About this task
Copy the data exactly from the line that contains "Task: Click the ic_5day_top0.5 legend label" through the line that contains "You are a computer-use agent. Viewport: 1456px", keeping both end lines and leaving out everything else.

Supplied records
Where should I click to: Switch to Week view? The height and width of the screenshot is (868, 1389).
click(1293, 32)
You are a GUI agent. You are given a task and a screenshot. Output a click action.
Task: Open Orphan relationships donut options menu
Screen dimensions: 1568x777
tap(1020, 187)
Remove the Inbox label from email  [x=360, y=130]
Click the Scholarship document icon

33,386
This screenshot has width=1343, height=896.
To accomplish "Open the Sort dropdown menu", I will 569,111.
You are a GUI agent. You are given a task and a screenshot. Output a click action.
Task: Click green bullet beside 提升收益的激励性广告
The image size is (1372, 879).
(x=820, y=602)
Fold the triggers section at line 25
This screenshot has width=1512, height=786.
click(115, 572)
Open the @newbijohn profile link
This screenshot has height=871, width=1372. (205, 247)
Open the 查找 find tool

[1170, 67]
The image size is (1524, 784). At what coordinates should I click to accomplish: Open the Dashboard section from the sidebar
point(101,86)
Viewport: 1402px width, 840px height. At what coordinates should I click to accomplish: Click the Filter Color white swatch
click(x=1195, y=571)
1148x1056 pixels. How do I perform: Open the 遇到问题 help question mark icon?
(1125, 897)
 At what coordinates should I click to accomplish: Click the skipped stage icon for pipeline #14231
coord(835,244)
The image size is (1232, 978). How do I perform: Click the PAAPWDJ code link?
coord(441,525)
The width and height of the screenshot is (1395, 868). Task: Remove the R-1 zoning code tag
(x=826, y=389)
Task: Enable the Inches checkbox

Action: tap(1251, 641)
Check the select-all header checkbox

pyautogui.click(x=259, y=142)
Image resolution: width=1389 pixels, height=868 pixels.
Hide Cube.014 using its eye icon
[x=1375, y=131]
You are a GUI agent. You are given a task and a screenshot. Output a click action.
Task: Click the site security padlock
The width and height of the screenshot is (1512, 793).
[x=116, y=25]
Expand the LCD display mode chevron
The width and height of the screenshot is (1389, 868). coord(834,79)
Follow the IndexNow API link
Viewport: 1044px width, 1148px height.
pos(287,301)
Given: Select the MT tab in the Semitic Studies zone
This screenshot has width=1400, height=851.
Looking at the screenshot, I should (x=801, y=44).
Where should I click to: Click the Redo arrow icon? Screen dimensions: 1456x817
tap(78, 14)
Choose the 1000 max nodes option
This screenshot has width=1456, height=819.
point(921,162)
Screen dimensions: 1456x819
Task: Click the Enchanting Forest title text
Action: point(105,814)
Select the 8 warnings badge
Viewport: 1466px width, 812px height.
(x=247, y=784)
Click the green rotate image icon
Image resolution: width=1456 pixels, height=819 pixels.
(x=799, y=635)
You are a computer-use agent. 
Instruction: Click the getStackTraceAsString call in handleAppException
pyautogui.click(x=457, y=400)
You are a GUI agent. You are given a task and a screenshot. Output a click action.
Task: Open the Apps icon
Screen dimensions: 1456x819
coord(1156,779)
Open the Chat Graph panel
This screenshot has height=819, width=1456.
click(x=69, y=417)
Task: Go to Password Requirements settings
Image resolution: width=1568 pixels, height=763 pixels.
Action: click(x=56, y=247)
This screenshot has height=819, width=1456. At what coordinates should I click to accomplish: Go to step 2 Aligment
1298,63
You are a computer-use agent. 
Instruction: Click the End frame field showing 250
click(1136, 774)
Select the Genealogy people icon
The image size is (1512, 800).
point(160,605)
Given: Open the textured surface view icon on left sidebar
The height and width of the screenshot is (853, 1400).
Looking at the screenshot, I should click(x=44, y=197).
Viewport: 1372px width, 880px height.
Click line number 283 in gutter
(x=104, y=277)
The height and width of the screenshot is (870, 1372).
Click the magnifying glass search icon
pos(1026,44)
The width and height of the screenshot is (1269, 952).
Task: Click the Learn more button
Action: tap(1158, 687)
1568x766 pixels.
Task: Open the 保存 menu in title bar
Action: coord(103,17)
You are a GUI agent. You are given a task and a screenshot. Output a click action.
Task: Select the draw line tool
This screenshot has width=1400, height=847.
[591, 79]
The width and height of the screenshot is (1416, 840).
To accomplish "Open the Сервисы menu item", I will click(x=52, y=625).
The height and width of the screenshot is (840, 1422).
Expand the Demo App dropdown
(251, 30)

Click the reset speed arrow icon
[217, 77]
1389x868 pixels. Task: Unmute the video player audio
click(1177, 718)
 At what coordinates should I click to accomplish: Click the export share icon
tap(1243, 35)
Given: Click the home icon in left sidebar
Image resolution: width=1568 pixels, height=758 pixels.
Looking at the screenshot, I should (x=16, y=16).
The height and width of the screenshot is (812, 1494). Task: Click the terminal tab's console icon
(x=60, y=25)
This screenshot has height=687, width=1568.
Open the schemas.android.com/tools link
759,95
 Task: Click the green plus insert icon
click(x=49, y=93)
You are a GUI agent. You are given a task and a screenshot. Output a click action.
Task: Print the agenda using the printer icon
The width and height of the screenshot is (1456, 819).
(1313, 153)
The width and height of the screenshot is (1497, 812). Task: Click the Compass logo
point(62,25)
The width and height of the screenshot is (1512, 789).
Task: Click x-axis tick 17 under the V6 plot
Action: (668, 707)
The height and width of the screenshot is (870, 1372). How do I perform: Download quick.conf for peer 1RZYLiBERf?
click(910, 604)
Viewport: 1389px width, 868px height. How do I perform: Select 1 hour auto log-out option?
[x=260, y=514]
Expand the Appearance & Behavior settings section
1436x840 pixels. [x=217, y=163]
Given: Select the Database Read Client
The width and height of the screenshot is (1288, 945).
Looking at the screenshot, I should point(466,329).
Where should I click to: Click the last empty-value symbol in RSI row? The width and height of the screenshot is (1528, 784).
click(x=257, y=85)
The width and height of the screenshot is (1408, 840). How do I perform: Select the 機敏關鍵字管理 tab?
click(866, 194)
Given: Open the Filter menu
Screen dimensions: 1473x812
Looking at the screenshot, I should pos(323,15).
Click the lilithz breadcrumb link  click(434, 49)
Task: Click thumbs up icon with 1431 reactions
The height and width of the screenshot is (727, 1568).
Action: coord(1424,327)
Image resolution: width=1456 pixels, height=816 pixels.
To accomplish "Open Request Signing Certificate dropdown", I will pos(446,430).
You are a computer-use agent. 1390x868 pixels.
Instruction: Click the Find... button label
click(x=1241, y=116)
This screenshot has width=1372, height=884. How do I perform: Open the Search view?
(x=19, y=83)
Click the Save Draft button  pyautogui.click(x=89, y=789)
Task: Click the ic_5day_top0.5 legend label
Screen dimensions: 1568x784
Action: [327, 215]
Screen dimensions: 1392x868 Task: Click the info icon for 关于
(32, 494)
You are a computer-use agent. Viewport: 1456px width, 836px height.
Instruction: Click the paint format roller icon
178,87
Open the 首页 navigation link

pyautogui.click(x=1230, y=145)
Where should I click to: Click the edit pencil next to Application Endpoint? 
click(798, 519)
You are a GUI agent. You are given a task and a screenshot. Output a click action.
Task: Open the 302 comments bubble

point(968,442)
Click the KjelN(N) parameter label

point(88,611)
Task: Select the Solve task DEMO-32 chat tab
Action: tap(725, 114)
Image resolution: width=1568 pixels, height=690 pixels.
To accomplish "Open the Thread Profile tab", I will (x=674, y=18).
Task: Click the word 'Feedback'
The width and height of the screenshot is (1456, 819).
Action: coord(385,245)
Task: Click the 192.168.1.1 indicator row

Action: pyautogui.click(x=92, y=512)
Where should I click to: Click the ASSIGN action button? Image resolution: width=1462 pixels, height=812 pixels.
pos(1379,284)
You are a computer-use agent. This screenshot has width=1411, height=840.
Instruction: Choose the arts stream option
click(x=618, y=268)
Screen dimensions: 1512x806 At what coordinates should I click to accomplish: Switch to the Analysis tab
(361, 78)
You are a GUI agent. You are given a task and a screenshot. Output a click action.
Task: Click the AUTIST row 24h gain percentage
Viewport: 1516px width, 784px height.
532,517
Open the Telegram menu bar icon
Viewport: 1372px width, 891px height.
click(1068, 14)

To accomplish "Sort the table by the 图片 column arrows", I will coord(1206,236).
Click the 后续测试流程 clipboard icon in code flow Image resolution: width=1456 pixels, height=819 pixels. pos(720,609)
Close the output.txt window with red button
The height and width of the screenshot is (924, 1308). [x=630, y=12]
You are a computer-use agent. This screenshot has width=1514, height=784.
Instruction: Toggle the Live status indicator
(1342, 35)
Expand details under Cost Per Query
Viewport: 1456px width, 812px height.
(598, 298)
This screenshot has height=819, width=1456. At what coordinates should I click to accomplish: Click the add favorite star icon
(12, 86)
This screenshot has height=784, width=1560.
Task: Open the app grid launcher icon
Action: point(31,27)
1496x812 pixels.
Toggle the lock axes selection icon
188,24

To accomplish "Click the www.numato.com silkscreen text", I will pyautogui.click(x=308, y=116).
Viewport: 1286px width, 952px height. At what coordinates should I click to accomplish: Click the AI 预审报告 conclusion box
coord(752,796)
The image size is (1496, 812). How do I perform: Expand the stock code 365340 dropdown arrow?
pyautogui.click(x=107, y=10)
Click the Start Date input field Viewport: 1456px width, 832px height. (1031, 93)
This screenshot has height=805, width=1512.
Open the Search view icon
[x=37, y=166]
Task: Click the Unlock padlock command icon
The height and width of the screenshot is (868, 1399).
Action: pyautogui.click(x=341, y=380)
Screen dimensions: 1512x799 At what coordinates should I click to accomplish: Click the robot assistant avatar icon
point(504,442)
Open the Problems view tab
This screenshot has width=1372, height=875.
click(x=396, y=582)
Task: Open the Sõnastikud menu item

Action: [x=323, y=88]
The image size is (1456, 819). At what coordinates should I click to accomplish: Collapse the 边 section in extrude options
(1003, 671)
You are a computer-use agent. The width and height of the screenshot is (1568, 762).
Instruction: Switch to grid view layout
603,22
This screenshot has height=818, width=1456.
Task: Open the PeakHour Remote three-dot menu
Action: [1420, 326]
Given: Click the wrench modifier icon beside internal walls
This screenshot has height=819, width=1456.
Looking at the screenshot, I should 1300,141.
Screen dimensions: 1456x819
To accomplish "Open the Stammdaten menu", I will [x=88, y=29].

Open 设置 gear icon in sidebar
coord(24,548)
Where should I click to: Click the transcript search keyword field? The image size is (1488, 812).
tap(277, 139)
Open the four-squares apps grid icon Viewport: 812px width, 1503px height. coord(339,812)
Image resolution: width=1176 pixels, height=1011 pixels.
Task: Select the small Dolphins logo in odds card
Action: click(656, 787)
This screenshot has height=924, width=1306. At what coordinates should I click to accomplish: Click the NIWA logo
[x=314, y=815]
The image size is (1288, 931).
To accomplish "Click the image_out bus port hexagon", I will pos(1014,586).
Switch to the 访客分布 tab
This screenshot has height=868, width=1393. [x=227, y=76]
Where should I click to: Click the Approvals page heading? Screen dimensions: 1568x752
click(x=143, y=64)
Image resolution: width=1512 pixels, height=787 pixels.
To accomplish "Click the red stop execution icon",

Answer below
Task: Click the ic_5day_top0.5 legend label
Screen dimensions: 1568x784
Action: [327, 215]
Screen dimensions: 1392x868 Task: Click the info icon for 关于
(32, 494)
You are a computer-use agent. Viewport: 1456px width, 836px height.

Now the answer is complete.